La tentación a menudo proporciona razones racionales, apelando al intelecto, para hacer lo que el espíritu sabe que no debe hacer. El tiempo, la longevidad y la racionalización son sus tácticas milenarias y bien perfeccionadas contra el alma humana. Debemos decidir mantener nuestro barco firme en la tempestad, recordando que el nuestro no es un viaje en solitario. Un capitán curtido navega con nosotros. La santidad se acumula a través de cientos de estas victorias no reconocidas, libradas y ganadas en los rincones secretos del corazón ante una audiencia de UNA SOLA. Codiciar un timón inquebrantable produce en el santo una madurez espiritual que se vuelve más segura a medida que pasan los años. Aprendemos quién es el enemigo. Pero lo que es más importante, aprendemos dónde nuestra propia alma obtiene socorro contra toda injusticia, con éxito.

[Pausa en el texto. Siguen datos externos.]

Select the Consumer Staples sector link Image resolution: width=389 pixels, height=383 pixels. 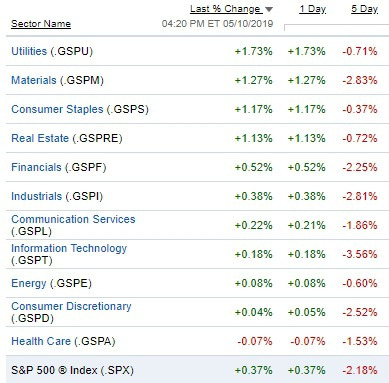point(57,109)
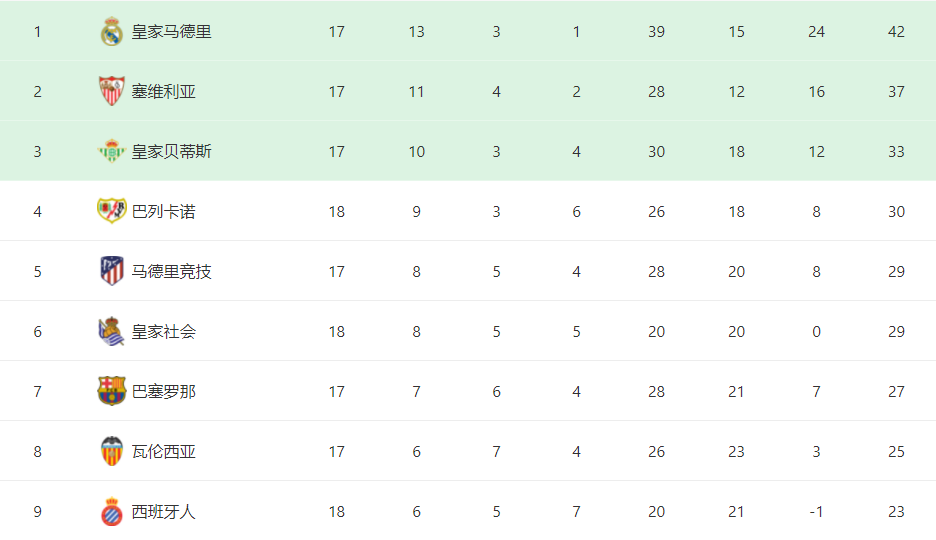Open the 巴列卡诺 team page
Image resolution: width=936 pixels, height=540 pixels.
[x=164, y=212]
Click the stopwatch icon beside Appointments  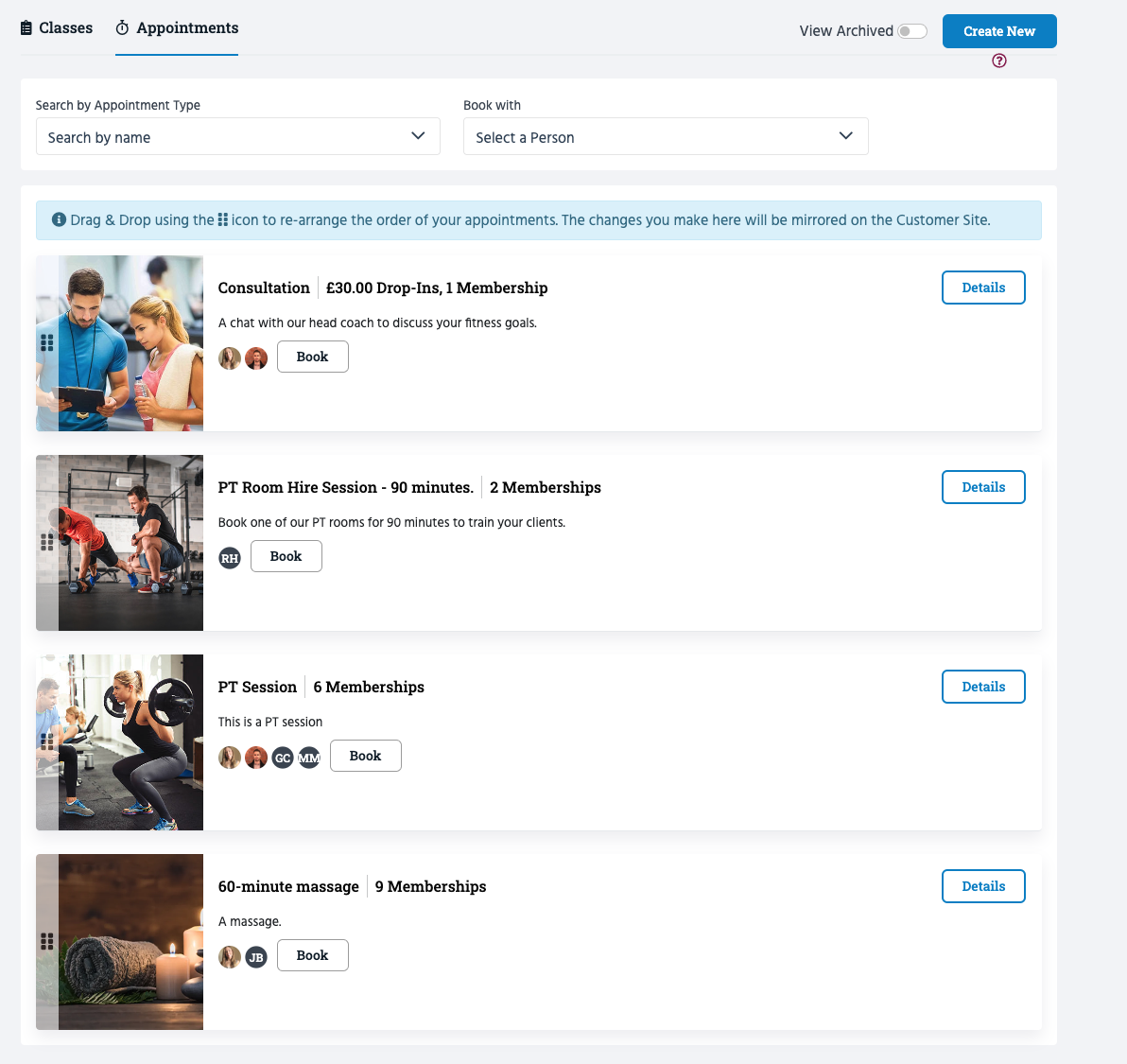121,28
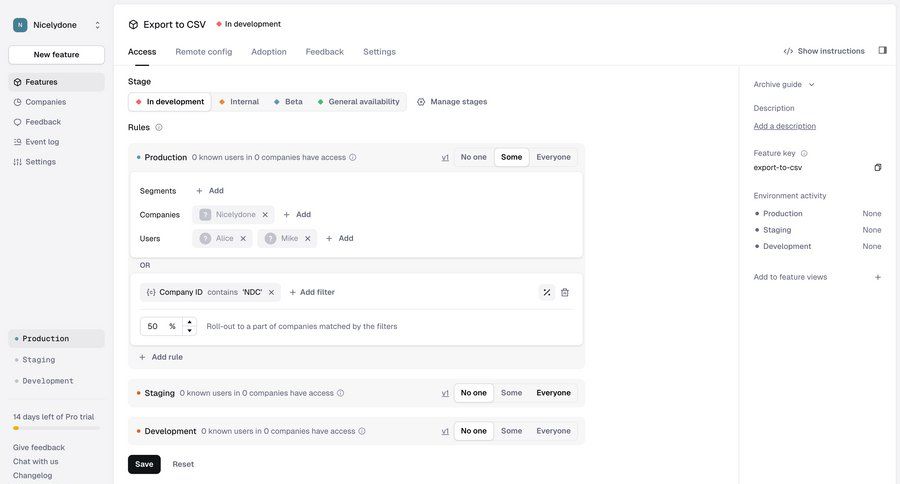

El joven y maravilloso teólogo escocés McCheyne aconsejaba: no hay que tentar a nadie. “No hay que llegar hasta el final de la cuerda, es decir, no hay que dejarse tentar tanto como se pueda sin llegar a cometer un pecado manifiesto. Hay que recordar que nuestra propia felicidad consiste en estar deseosos de vivir en obediencia, pues todo pecado acabará siendo amargo y nos quitará algo de nuestra porción eterna de gloria”.